We can acknowledge violence while choosing not to act violently. Cognition (thinking) allows us this task. Because of our physiology, many of our emotional reactions are already in play before our cognition kicks in. Our brains process information in two ways. Complex emotions take the 'high road': your senses (eyes, skin, ears, nose, and mouth) send information to your cortex. The cortex is the seat of cognition. From there, information travels to your limbic system, then sends the signal back to your body, which may make you weak in the knees, have butterflies in the belly, have tears in the eyes, or grinding of the teeth.

Simple emotions take the 'low road', which is to say they need not involve thinking at all. These bypass the cortex and go straight to the limbic system. These are what we often call knee-jerk reactions, products of evolution to ensure survival in the wild. So we can think about our feelings, while the low road allows instant emotional reaction.

Being startled is an instant emotional reaction. Picking up your gun and shooting your wife is most definitely not. Our senses spur emotion, but cognition directs it. This is why watching a violent movie or listening to violent song is different from actually committing violence. Well-adjusted minds without cognitive impairments are able to better manage their emotions. We can redirect our violent urges into other behaviours, like art, rather than act them out.
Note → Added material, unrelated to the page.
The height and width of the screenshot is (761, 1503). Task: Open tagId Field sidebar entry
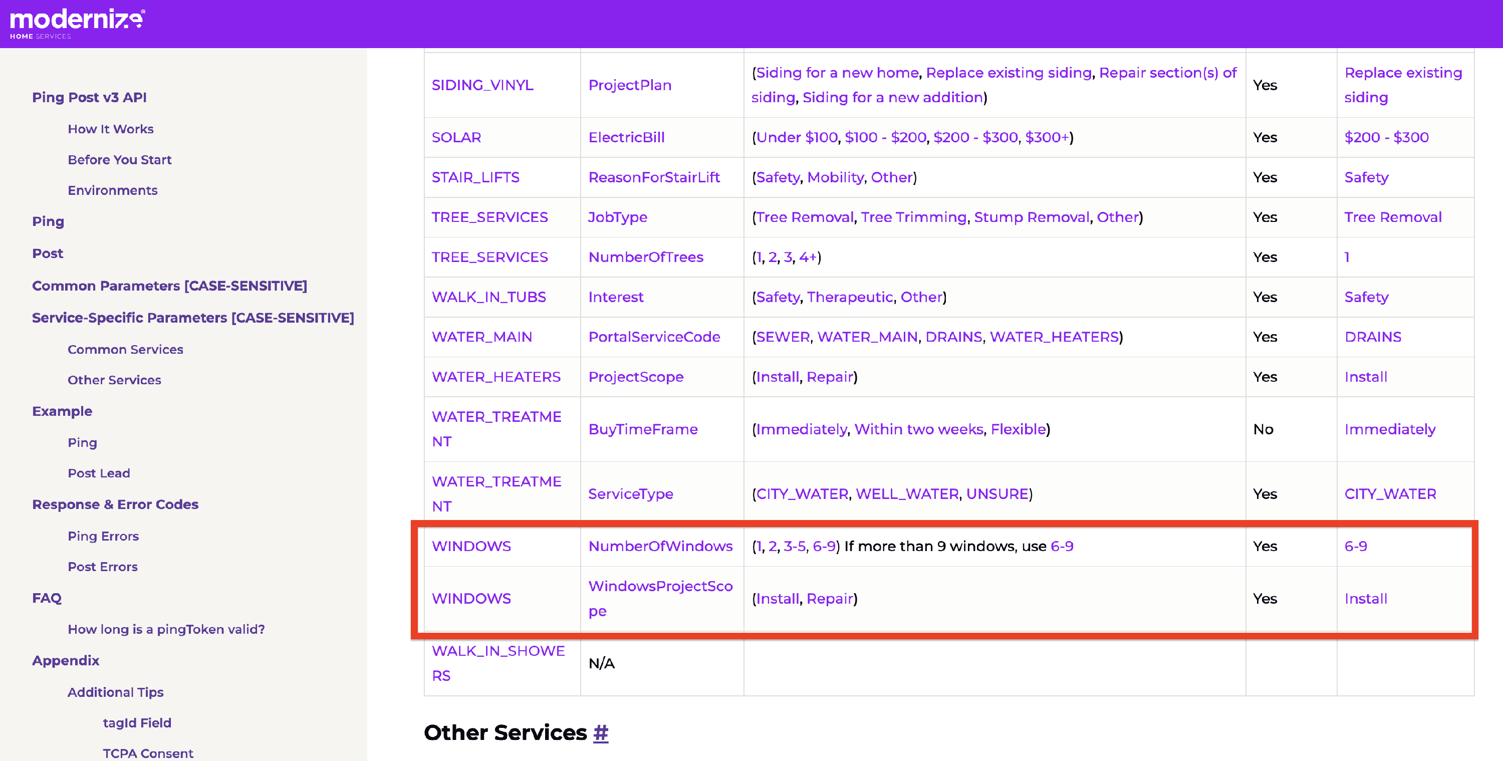coord(137,722)
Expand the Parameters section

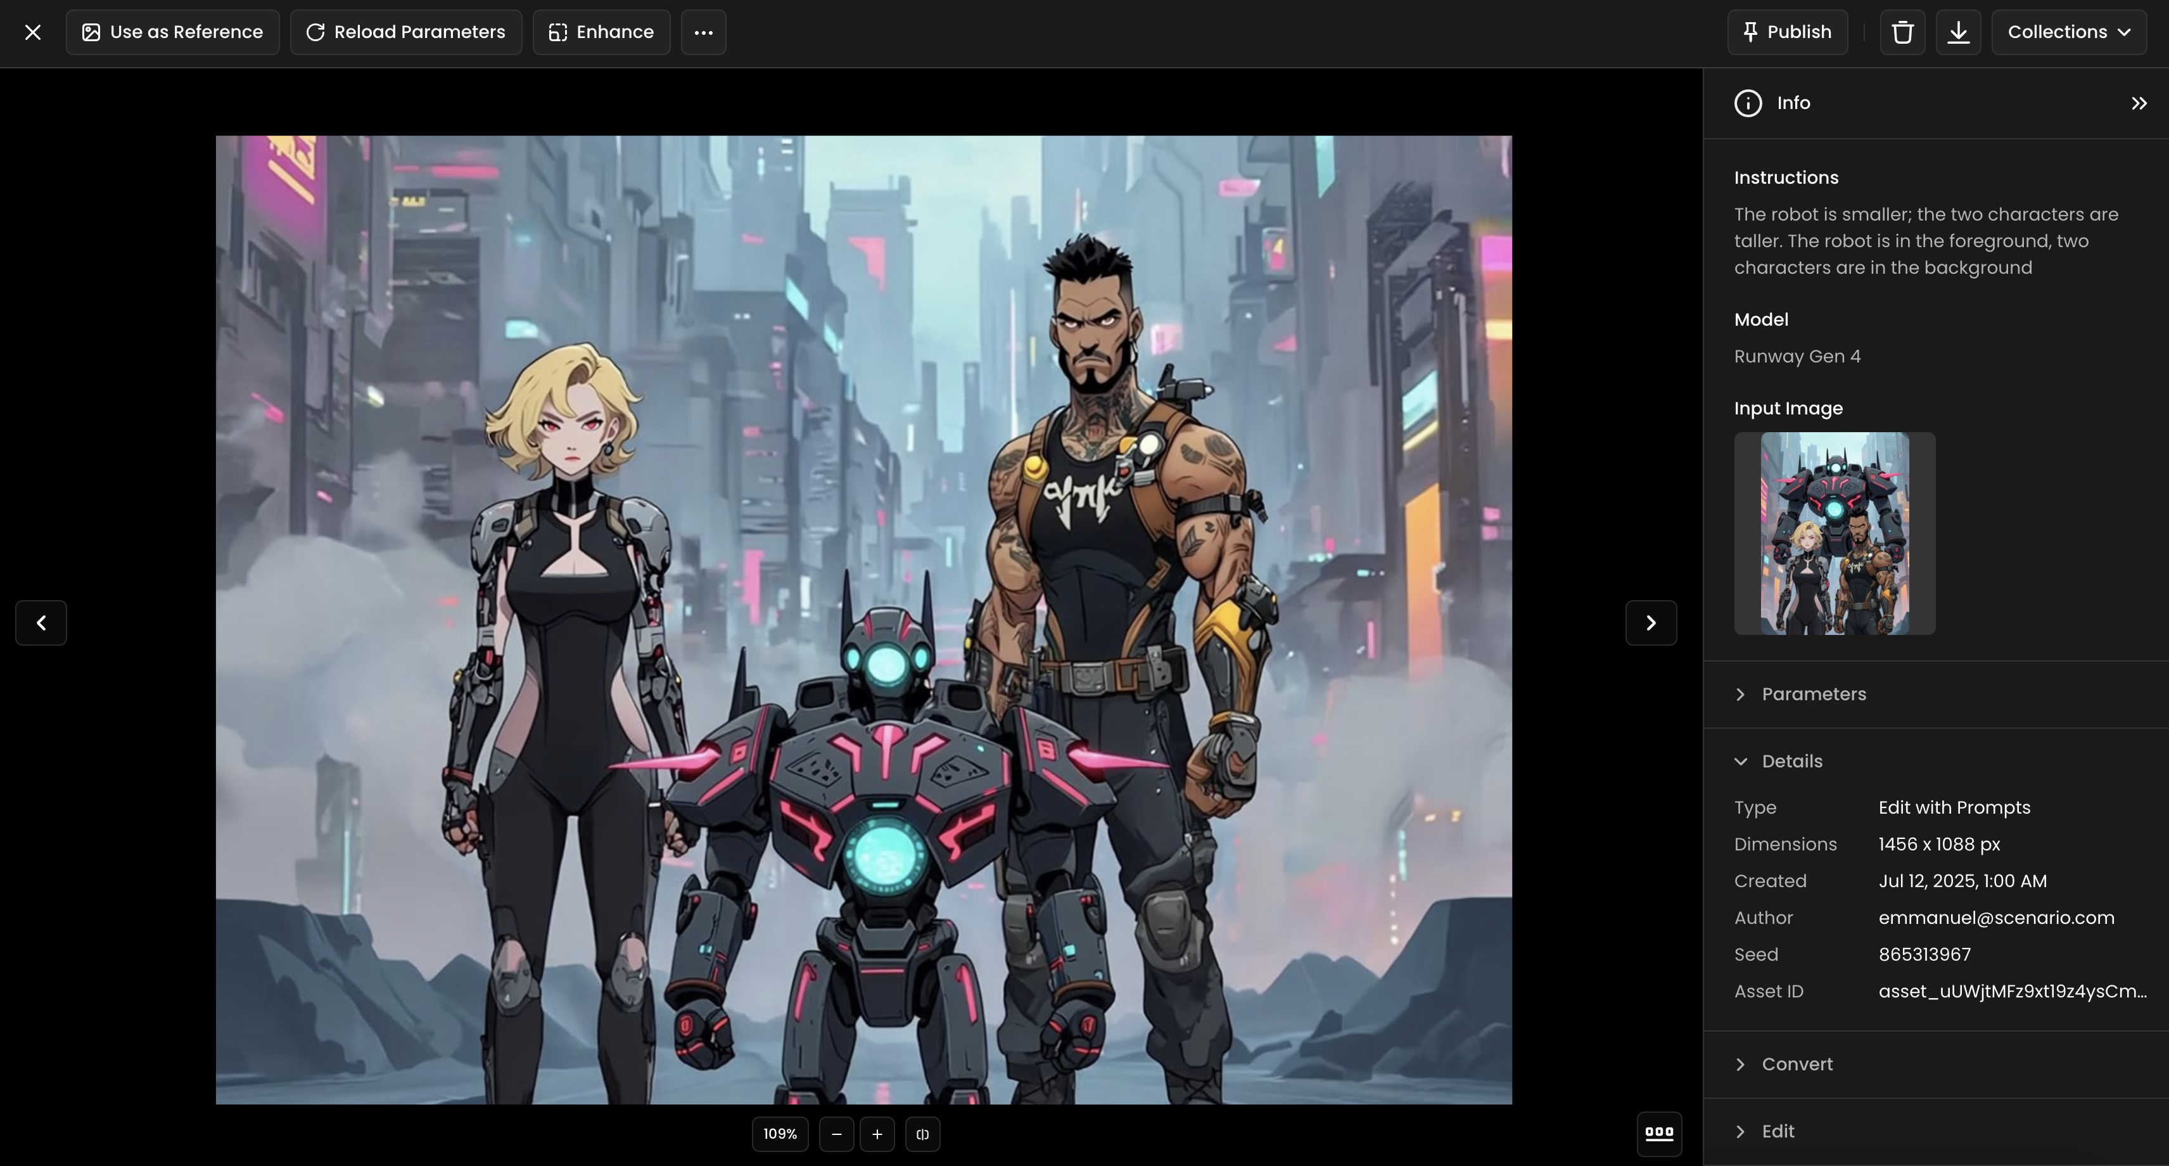click(1813, 694)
A sound clash is better than a fist fight. Killing someone lyrically is better than killing him physically. The task, then, is not to deny these artistic manifestations aren't violent; they are. We must acknowledge that they are. In this acknowledgement, we can move to put our cognition to work in learning how to deal with our emotions.

Being able to cope with negative emotions is very important in reducing physical violent outbursts directed at other person(s). We so often want to revel in positive emotions. We discard and deny the reality of negative emotions. Negative emotions are essential to our survival, just as positive ones. We seek escapism from negative emotions, so much so that when we are cornered by harsh realities, we cannot handle them, and lash out violently like wild beasts. We must learn that it is as OK to be sad as it is to be happy.

Life itself does not cease to be happy when we are sad, nor does it cease to be sad when we are happy. The struggle for survival is as real as any in Jamaica, but there is beauty in the struggle. How we choose to direct our emotions is up to each of us.

We can direct our violence symbolically through art or dance in blood on the streets. Either we groove to Wayne Wonder's Saddest Day of My Life or we kill our spouses or ex-lovers. What we choose is ultimately what we value as individuals, as a society. What we promote reflects the values we are willing to uphold.

We must all be as critical of our emotions as we are of others'. May the pleasures we get from aggression against a person be channelled through our art, so we may all live to tell the tale. It is the survival of all that makes it truly beautiful.